Texto apresentado →
··········

Nem sempre é fácil prever quando assomará. Uma das mais dramáticas, na Península Ibérica, aconteceu em Portugal, também em Novembro, na noite de 25 e madrugada e dia 26, no ano de 1967.
Já poucos se lembrarão. Nessas horas, uma depressão fria, com características subtropicais pairou durante vários dias sobre a ilha da Madeira. Cansada de esperar pelo mal que queria fazer, deslocou-se para nordeste. Entrou pelo Alentejo. Descarregou quantidades monumentais de água sobre a região metropolitana de Lisboa. Provocou imensurável devastação. Tinha a forma típica de “gota fria” e circulação ciclónica imparável.
Durante 20 horas, na região da Estremadura e parte do Ribatejo, as enormes quantidades de chuva ininterrupta causaram um desastre de proporções bíblicas. Cheias avassaladoras rapidamente levaram tudo à frente ou para os fundos lodosos dos cursos de água.

··········

Material recolhido →
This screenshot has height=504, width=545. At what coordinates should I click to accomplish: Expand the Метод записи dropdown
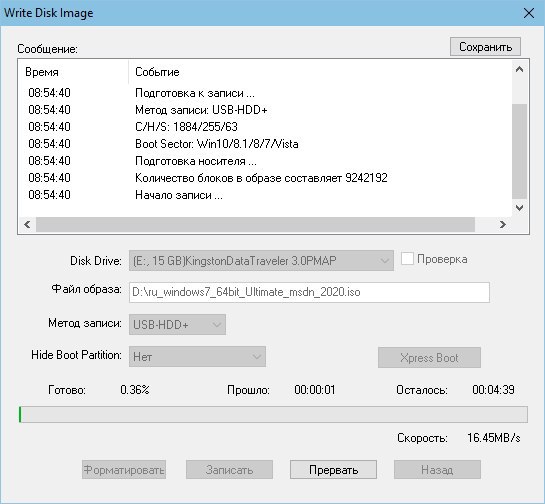pyautogui.click(x=177, y=325)
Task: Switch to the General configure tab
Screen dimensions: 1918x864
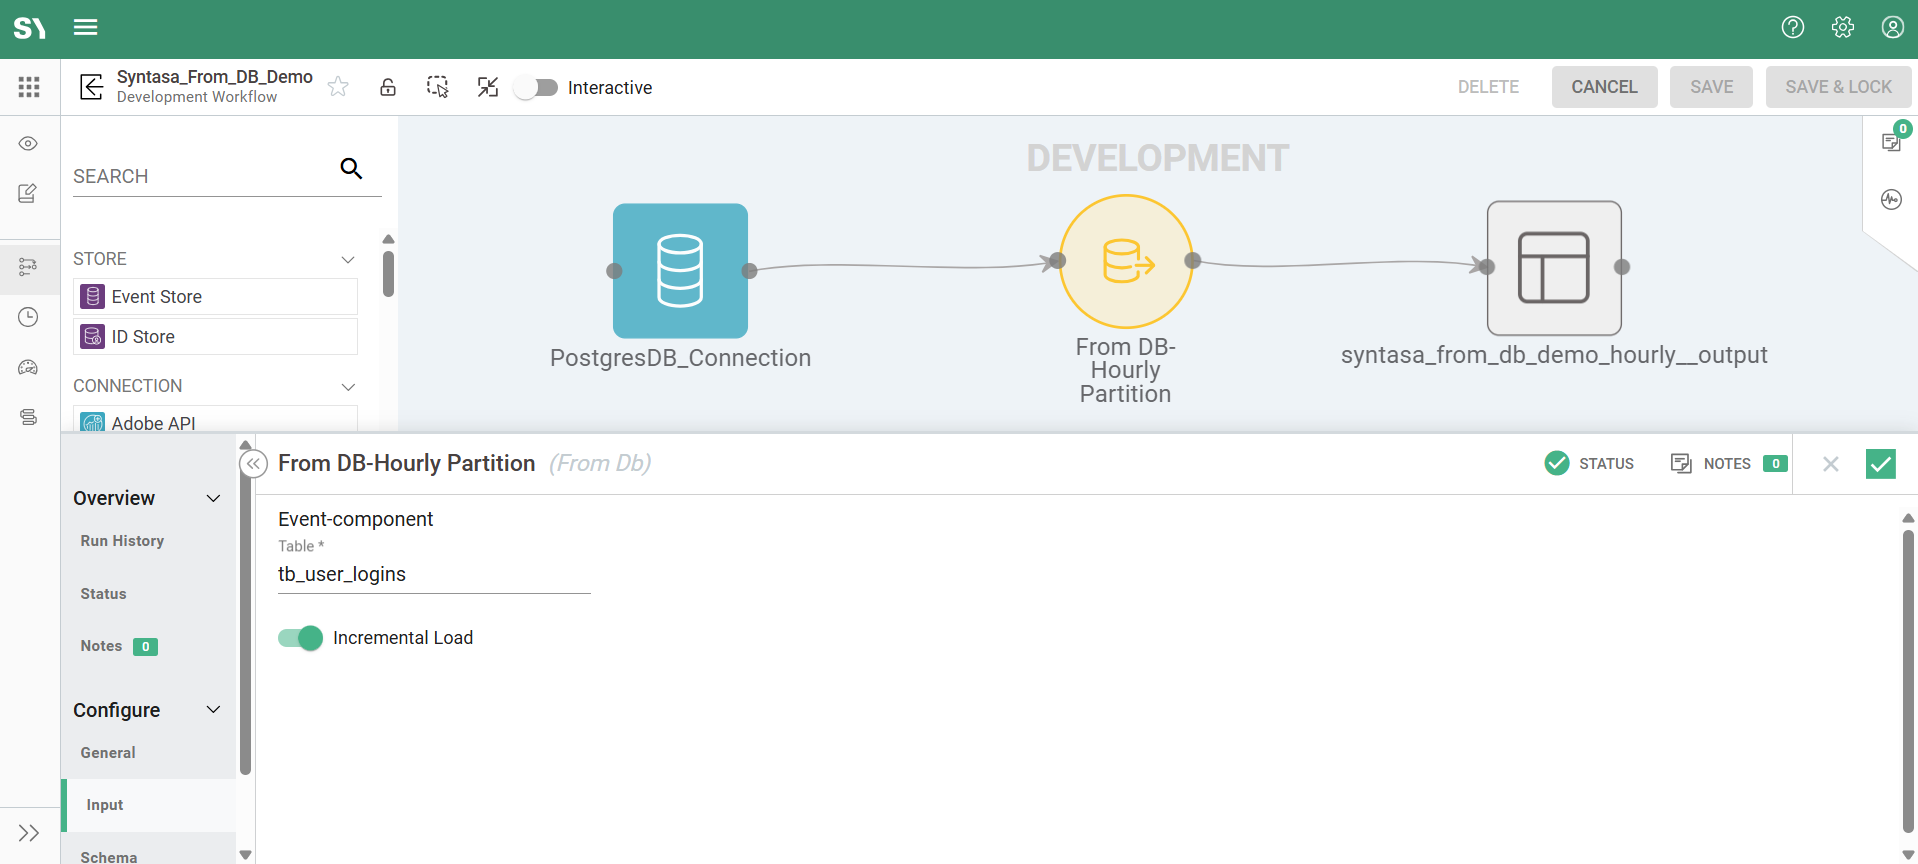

··········

Detalhes da tarefa → Prossiga o texto sobre as cheias de novembro de 1967 na região de Lisboa, começando logo após a última frase.

Resposta →
Após as cheias, constatou-se o óbvio que ninguém queria ver. A grande pobreza em que as populações viviam e a quase ausência de meios de socorro.
O fenómeno foi um dos mais mortíferos em Portugal. A maior parte das vítimas habitava junto a ribeiras e pequenos rios, em casas precárias ou barracas clandestinas. Mais de sete centenas de mortos, milhares de desalojados, prédios em ruínas, barracas desfeitas, carros aos baldões nas correntes impetuosas, incontáveis animais afogados.
A construção desordenada em leitos de cheia, coincidiu com a maré alta. A escura noite, quando toda a gente dormia, fez o resto do funesto serviço, impedindo que muita gente se pusesse a salvo.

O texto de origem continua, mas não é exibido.